Ms. Denison advised Client C that she would need to file a waiver (I-601), along with an affidavit, because of a potential deficiency in the client’s “lawful” entry into the United States. Client C did not feel comfortable preparing this affidavit herself and insisted that Ms. Denison prepare it for her. Ms. Denison refused for fear of sanctions by DHS should they find that she colluded with a client to commit fraud. Ms. Denison justified her failure to file the adjustment of status application due to her client’s refusal to prepare the requested affidavit. However, she did not give her clients the option to file the I-485 (adjustment of status) or the I-601 (waiver) without the affidavit. In addition, Ms. Denison did not make requests to the clients or communicate requests effectively enough that the clients understood they needed to bring the monthly installment payments current or were obligated to pay the filing fee for the application.

In early December 2006, Client C consulted with another immigration lawyer. On December 21, 2006, the lawyer faxed Ms. Denison to advise her of his appearance and requested the client file. On January 2, 2007, the lawyer called Ms. Denison again to request delivery of the file within 10 days. Ms. Denison agreed to provide the file when she was able to get to it and abruptly terminated the call. She never contacted the lawyer to notify him that the file was ready for pickup. At the end of January 2007, the WSBA contacted Ms. Denison to request the file, which was promptly delivered the next day; however, Ms. Denison secured a protective order on four immigration documents on the basis of unjust enrichment, effectively preventing the clients from making use of, or receiving any benefit from, any of the work she performed.

When the clients demanded return of their fees, Ms. Denison insisted the fees were earned because she had worked 10–11 hours on the case. However, she did not maintain any billing records or daily notes to support her claim.

Matter No. 2: On January 2, 2006, Client P met with Ms. Denison to discuss a divorce action, the impact of the divorce action on her immigration status, and alleged domestic abuse by her husband. Client P had been granted temporary permanent resident status in the United States after marriage to her husband. After two incidents of reported domestic violence, Client P left the marital home and moved in with a relative. The husband filed a petition for dissolution of marriage and threatened Client P’s legal status. Client P sought to live and work permanently in the United States, and to get help with her divorce.

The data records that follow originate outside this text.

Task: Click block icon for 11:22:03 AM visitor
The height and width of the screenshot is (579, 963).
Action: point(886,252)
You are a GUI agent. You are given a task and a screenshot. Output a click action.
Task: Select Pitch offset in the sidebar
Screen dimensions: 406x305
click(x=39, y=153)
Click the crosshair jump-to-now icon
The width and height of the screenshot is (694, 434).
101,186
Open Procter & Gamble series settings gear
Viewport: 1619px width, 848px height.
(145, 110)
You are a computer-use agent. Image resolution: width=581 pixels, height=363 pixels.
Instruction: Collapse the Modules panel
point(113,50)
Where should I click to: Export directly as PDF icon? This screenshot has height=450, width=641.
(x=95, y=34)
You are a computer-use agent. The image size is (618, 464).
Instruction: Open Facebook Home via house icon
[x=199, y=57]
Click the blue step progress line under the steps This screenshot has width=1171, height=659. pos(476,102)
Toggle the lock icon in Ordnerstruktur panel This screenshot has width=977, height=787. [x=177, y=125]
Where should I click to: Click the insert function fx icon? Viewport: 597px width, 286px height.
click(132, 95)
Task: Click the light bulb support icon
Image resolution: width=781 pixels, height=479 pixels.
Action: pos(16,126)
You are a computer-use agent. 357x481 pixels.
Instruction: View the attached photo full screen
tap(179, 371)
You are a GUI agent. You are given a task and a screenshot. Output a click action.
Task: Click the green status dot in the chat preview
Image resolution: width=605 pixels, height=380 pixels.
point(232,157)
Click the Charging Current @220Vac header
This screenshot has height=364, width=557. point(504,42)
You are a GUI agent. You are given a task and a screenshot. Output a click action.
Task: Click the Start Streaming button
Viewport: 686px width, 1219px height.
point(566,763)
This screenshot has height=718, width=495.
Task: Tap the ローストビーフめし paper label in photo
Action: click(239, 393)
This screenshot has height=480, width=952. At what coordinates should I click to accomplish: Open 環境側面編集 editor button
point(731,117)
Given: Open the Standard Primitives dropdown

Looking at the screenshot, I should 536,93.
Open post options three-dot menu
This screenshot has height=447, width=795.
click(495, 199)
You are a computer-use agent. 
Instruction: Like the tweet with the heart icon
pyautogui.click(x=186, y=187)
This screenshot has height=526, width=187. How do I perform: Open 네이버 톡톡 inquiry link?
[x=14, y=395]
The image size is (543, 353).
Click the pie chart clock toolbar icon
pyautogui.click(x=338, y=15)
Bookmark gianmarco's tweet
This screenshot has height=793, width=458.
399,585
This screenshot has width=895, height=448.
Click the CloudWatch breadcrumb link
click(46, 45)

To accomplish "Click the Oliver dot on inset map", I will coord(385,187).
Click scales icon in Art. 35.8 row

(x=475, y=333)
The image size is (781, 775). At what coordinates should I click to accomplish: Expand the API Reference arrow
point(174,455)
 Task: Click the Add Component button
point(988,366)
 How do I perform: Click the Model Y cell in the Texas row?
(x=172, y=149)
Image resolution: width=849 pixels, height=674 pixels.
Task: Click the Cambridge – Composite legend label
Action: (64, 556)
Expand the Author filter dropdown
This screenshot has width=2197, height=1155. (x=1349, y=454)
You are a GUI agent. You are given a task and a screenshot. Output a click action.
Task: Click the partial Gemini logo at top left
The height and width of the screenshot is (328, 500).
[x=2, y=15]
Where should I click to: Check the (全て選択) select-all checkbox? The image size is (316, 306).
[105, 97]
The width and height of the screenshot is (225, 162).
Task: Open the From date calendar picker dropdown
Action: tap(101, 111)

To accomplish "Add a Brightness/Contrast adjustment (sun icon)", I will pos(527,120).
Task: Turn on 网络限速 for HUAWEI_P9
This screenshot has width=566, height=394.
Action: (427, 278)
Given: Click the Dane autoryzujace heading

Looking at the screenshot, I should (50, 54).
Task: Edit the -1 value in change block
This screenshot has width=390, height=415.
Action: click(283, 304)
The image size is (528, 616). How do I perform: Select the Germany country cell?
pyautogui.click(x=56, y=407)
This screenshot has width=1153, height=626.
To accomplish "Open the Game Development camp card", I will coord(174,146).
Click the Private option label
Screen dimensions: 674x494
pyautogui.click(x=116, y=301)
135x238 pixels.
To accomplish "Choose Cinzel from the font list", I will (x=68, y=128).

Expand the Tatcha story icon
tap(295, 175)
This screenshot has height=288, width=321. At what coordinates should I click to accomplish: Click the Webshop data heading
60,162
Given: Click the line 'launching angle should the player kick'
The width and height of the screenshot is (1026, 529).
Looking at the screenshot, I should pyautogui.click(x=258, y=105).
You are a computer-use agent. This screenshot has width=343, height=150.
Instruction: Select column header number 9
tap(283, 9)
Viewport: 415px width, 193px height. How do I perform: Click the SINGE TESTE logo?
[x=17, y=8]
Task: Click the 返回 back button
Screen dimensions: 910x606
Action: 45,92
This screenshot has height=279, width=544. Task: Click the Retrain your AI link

Ms. Denison recommended filing a Battered Spouse Petition (BSP) and advised Client P that her retainer would be $4,000. The generic fee agreement bore no client name or contact information. Much of the handwritten paragraph describing legal services to be performed describes the burden on Client P to provide true and accurate information. The only language setting out work to be performed by Ms. Denison states, “Prepare and file Battered Spouse Petition on behalf of client.” The contract bore Ms. Denison’s undated signature, and was neither initialed nor signed by the client. The contract made no mention of the divorce action.

On January 9, 2006, at Ms. Denison’s direction, Client P brought in her divorce papers and also made her first payment of $500. Ms. Denison reviewed the documents and advised Client P not to contest the divorce action. Had the contract been fully executed, Client P would have been put on notice that the $4,000 fee did not include any work on her divorce case. Ms. Denison stated she relied on her limited Notice of Entry of Appearance in the I-360 BSP action to put both her client and Homeland Security on notice that she was appearing for the BSP only.

Ms. Denison knew that approval of the BSP would not secure her client’s right to live and work in the United States and that the client would need to file an I-751 (Petition for Removal of Conditions), either while the BSP was pending or immediately after receiving approval of the BSP. Ms. Denison did not advise Client P that an I-751 needed to be filed and that it was simple enough to do herself. The contract did not exclude the I-751 filing; it only required a separate fee or fee agreement for “applications” not petitions. Since the I-751 was necessary, Client P reasonably understood that the filing would be included in the fee of $4,000. Client P paid the balance of the $4,000 fee in several installments in January 2006.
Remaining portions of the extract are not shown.